Does anyone have any ideas how I can handle this better, or ideas of things to say to him, to help him realise that these moods aren't acceptible?
Please help, feeling awful about this
Could you write him a note saying just what you've said here? Maybe if he sees it rather than hearing it, it may help.
I really feel for you. We had this with our DS1 last year when he was 9 / 10 and ended up going to see a CAHMs counsellor about it. He was really moody a lot of the time to the extent that we'd never know whether he'd be in a bad temper or ok one when he woke up. He'd be aggressive towards me and DS2 nd fall out with friends at the drop of a hat.
By the time we got to see CAHMs the worst of it was over but they helped analyse the pattern of behaviour and put it down to stress which might sound strange for one so young but DS1 is a very busy child and there were pressures at school too. Hormones could also be a factor they pointed out.
We tried to be consistent in what we expected of him and if he went off on one of his outbursts gave him space to come out of it and then when he calmed down spoke to him about what caused it and what is / is not acceptable behaviour.

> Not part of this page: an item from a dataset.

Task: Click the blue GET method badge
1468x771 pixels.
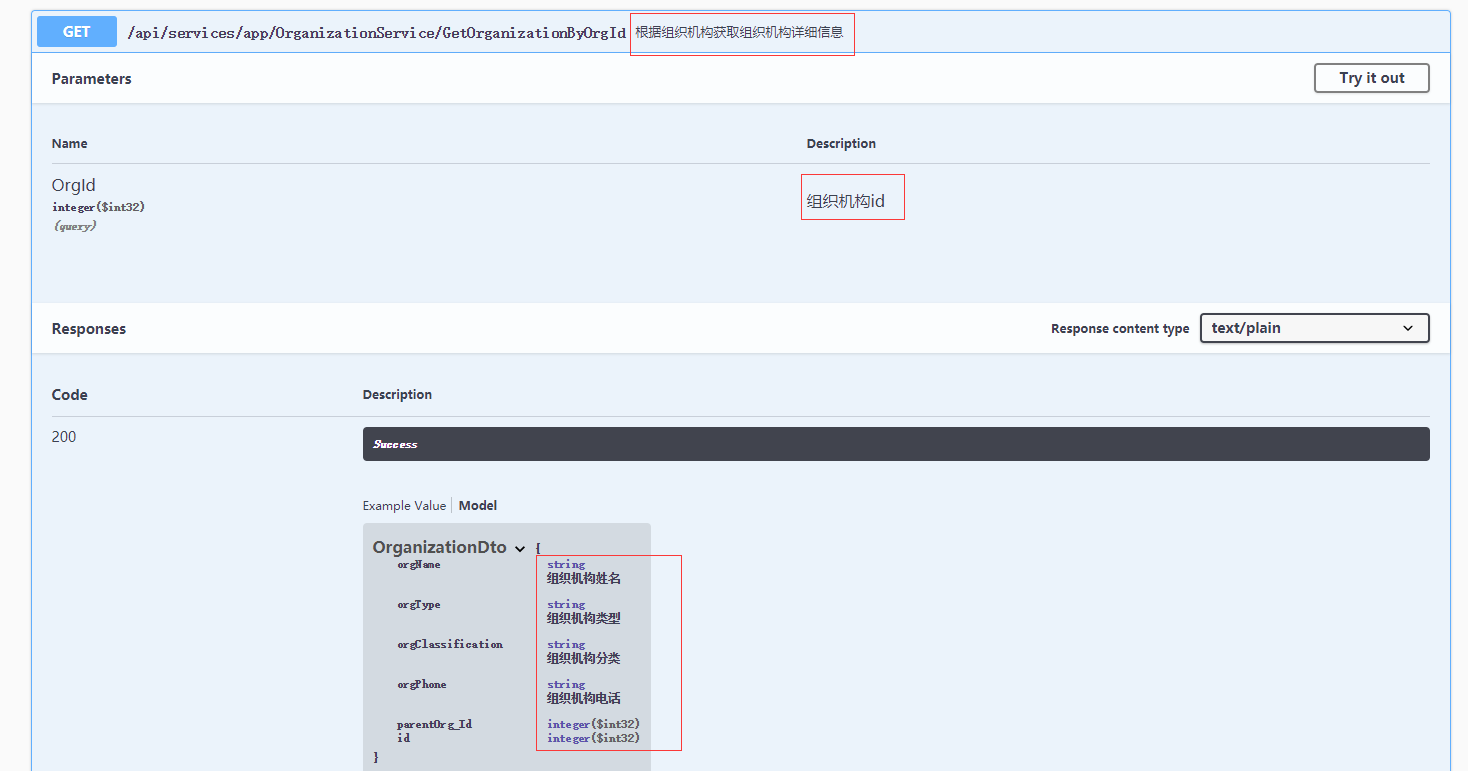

I don't know if that helps at all but be assured you're not on your own in this.
I like kreecher's idea. If you write down the stuff about your MIL and how you are feeling it won't seem as "loaded" as if you sat him down to explain it all.
I will just link you to this thread you will feel in company.

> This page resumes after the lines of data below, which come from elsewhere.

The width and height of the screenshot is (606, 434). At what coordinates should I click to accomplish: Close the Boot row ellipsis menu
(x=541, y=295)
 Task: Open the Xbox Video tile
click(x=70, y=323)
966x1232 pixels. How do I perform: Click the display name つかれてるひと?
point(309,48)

It seems to be a bad stage for both boys and girls when they get 8/9yo.
I probably should have said this in the OP, but we have recently found out he is partially dyslexic (long story, battles at old school - said he had no probs, was just a stubborn, lazy boy - changed school in January) So could the moodiness be somehow linked to this?

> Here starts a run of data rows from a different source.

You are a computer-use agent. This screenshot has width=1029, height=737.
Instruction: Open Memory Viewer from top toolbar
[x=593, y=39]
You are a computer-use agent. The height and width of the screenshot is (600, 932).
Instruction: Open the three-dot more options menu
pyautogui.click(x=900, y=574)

I like the letter idea, but reading is one of his triggers He does most of his reading with his teacher, so we don't have to have the inevitable battles at all with it. Should also add, at school he is well behaved, popular with the dc's and teachers - he just saves it all up for us at home!
It's good to know it's not just him that does this
<< marks place to come back to this later as we are tearing our hair outh with DS2 (9) >>
I have to go and get ready for work, but NikkiH - could you tell me how you got to see a CAHMS counsellor?
HKT - I am sorry you are having a rubbish time of it.
Went to our GP (without DS1) and explained the situation to her. She referred us. That was Nov last year and it was February / March before we got to see someone. By the time we did the worst of it was over with DS1 but it was really useful being able to sit down with someone and go through everything that had been happening and ask how he thought we ought to be dealing with things.
Join the discussion
Please login first.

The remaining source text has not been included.